Gli interpreti, servendosi di praticabili e di insegne (anche di biancheria insanguinata, che simboleggia i morti per mafia), si alternano in vari ruoli, che però, nell’attenta ricostruzione storica di cui si è detto, riconducono sempre alla storia principale, quella dell’assassinio di Falcone, della compagna e dei tre uomini della scorta, e poi, a distanza di due mesi (tra il maggio e il luglio del 1992), a quello di Borsellino, oltre che della relativa scorta.
Frutto di più di due anni di ricerche di materiale librario, giornalistico e filmato, questa tragedia (il termine non è esagerato, dato che rende veramente il carattere dell’opera) è un capolavoro di César Brie.
Il regista, argentino di nascita, che aveva partecipato alla “Comuna Baires”, dove impegno politico e teatro erano talmente fusi da essere inseparabili, poi allo Odin Teatret, con la figura chiave di Eugenio Barba e ispirato da Jerzy Grotowsky, è infatti ormai saldamente radicato in Italia, di cui conosce benissimo la storia e la cultura.
Arricchito dalle sue precedenti esperienze, ripropone la tragedia nella sua sacralità (detta da un ateo, beninteso, come Brie), quella sacralità civile e dunque anche politica che rese grande il teatro greco antico, con Euripide ormai totalmente incredulo rispetto agli dei, ma testimone feroce dei grandi temi etici della vita e della società.

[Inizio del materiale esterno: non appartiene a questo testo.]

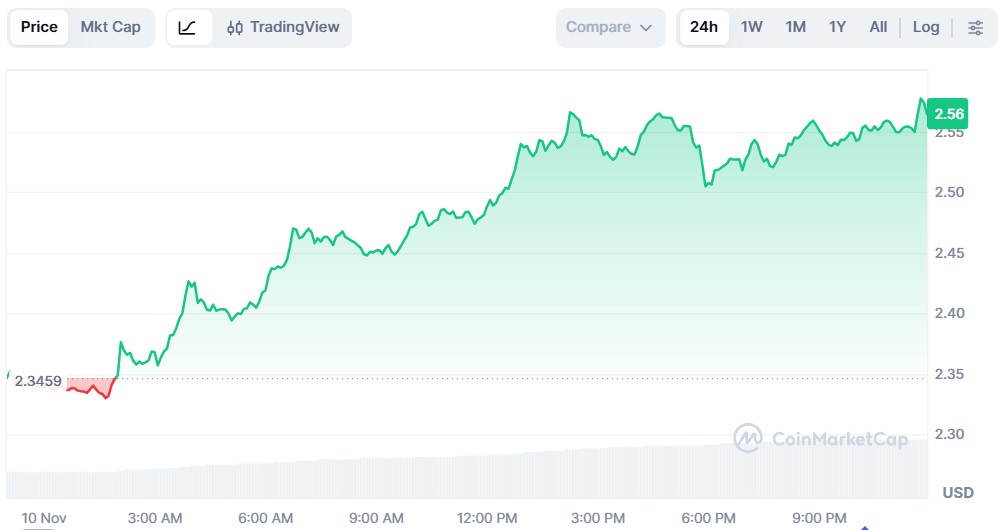This screenshot has width=998, height=530.
Task: Show the All time range
Action: pyautogui.click(x=878, y=27)
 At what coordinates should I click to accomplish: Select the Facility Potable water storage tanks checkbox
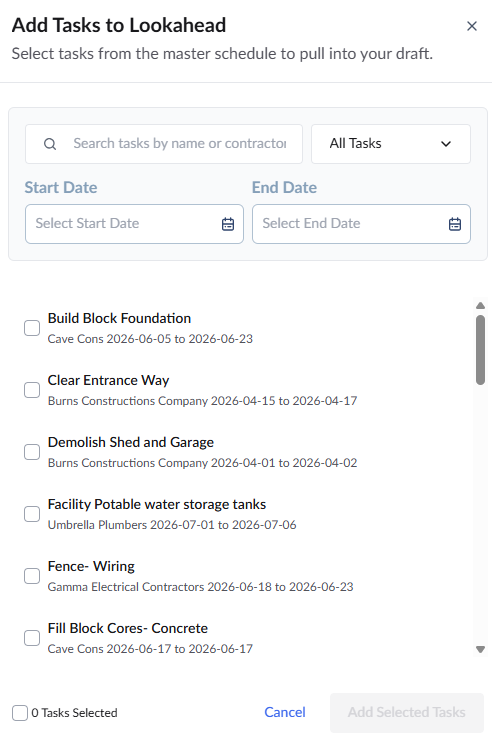coord(32,514)
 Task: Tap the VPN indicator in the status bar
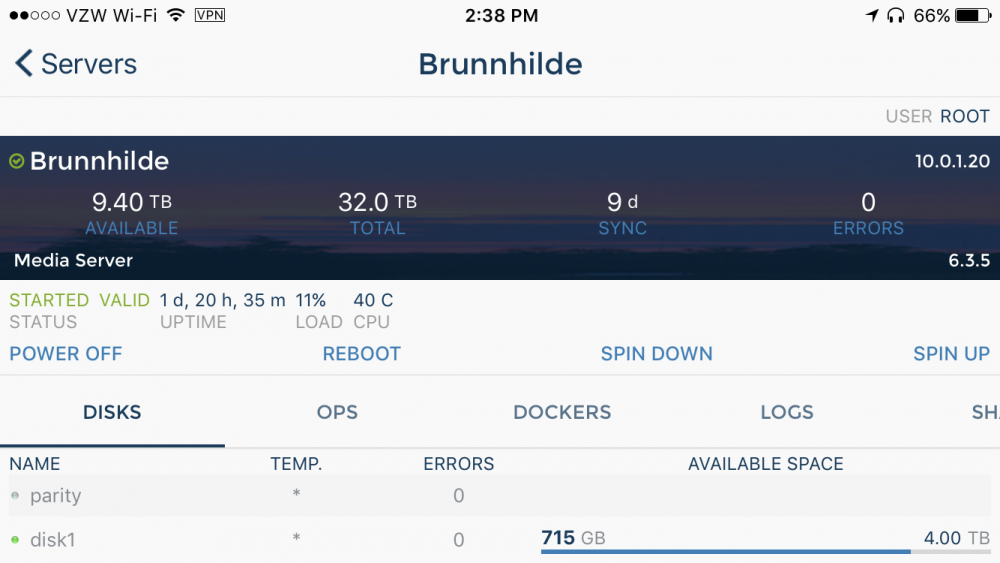(x=210, y=15)
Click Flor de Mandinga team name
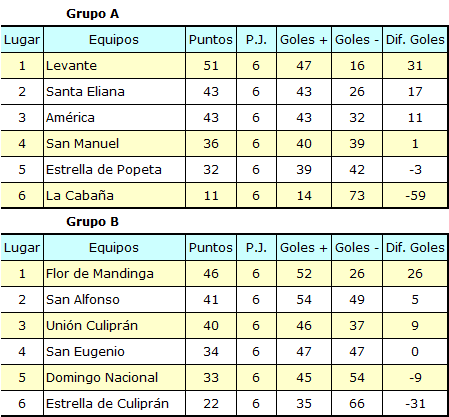 click(x=100, y=274)
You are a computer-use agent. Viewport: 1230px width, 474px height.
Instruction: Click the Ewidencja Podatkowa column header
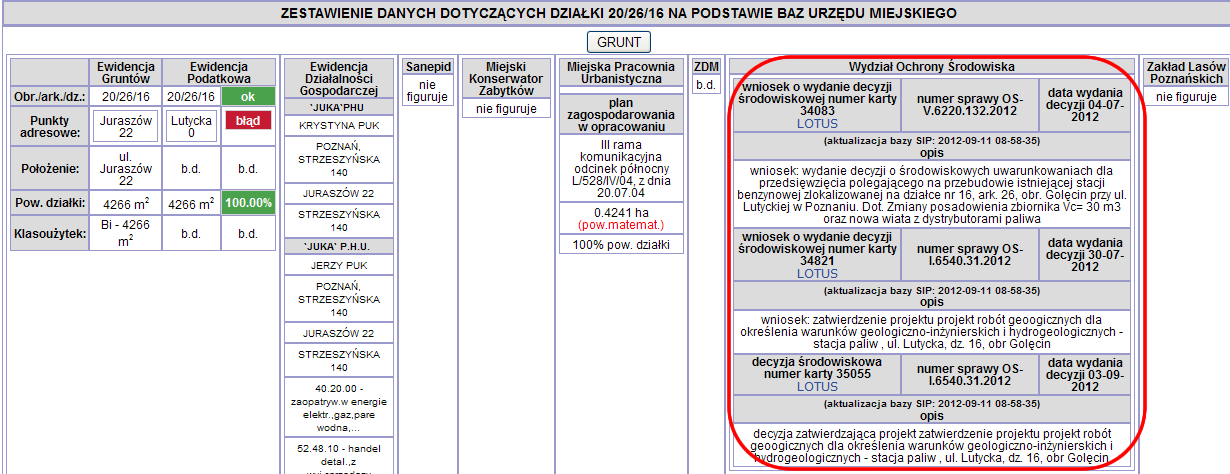218,71
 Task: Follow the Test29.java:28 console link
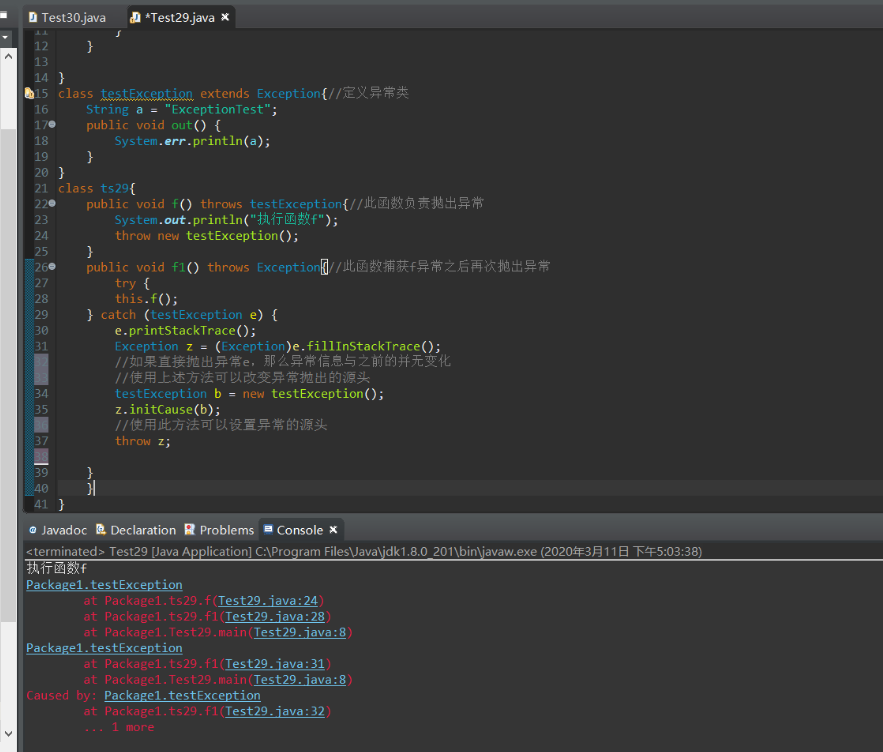point(274,617)
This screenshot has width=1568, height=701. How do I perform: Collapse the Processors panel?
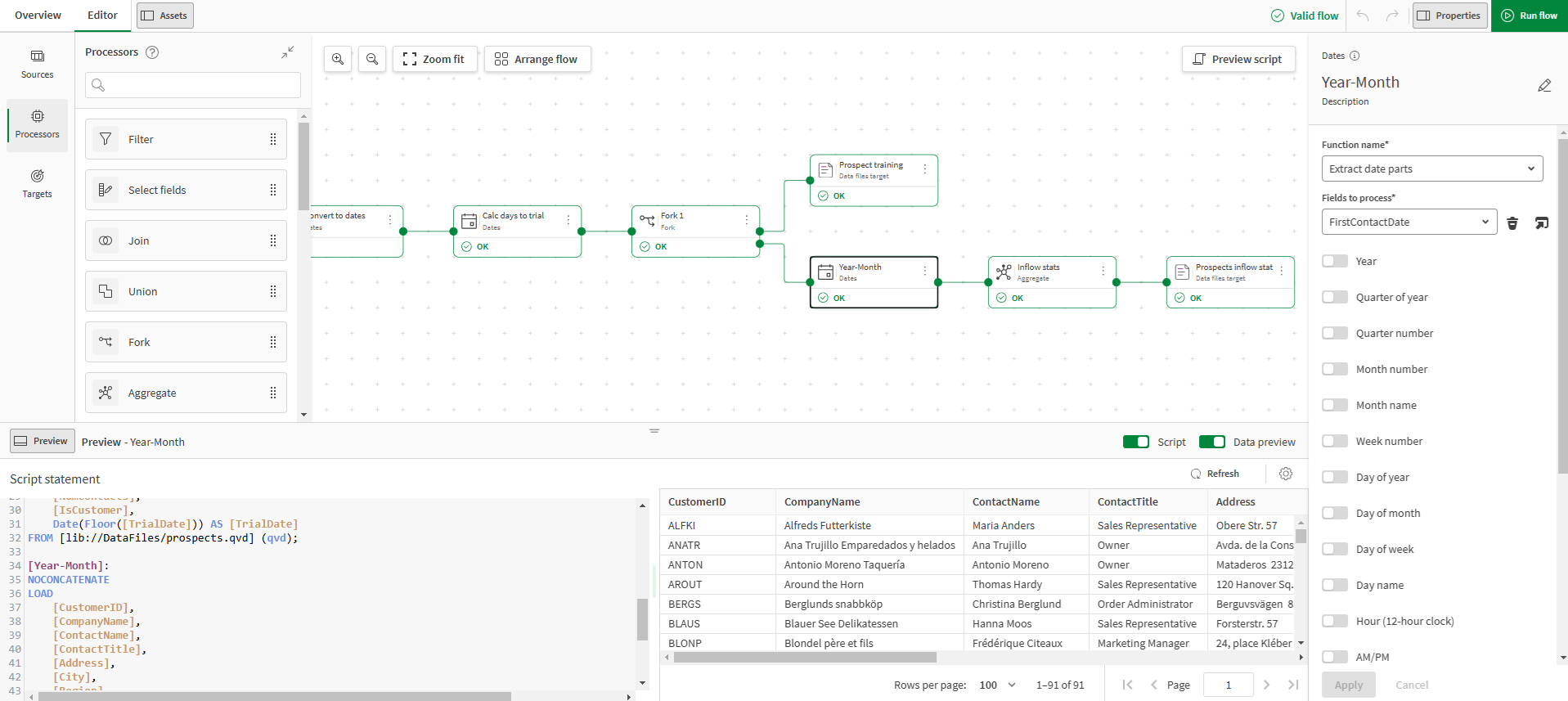tap(287, 52)
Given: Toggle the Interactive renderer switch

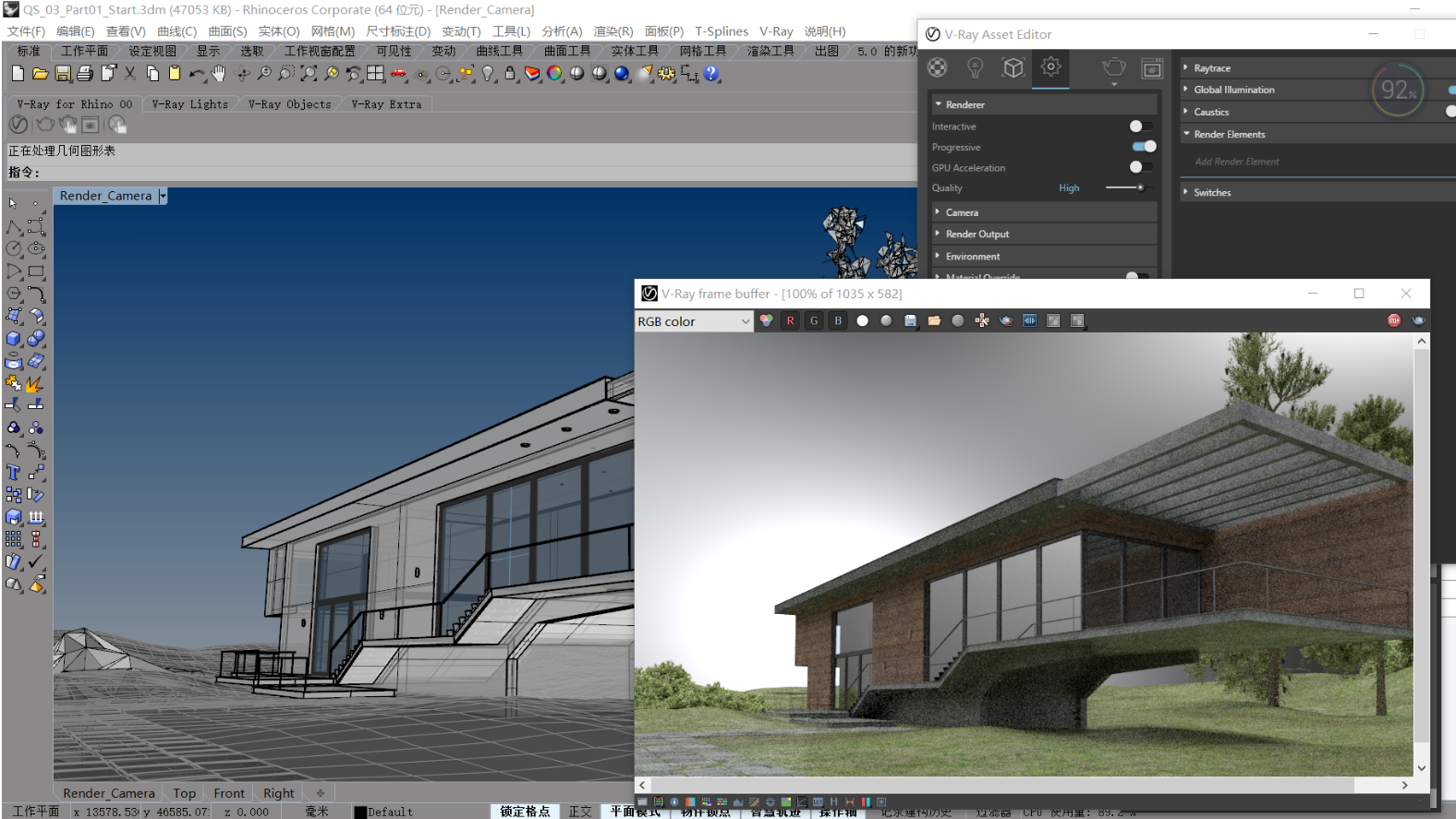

La pièce di Brie evidenzia appunto le gravi responsabilità del potere politico dell’epoca, accusando Andreotti, Craxi e i rispettivi partiti (DC e PSI) allora al potere, ma anche l’opposizione del tempo, intrallazzata con la mafia. Elementi che, ancora una volta, si evincono dalle cospicue fonti relative alla questione. Senza esitazione, considerata la straordinaria bravura degli interpreti e la qualità dell’opera, nella quale il testo diviene immediatamente teatro, si può tranquillamente affermare che si tratta di un evento teatrale tra i più importanti degli ultimi venticinque anni.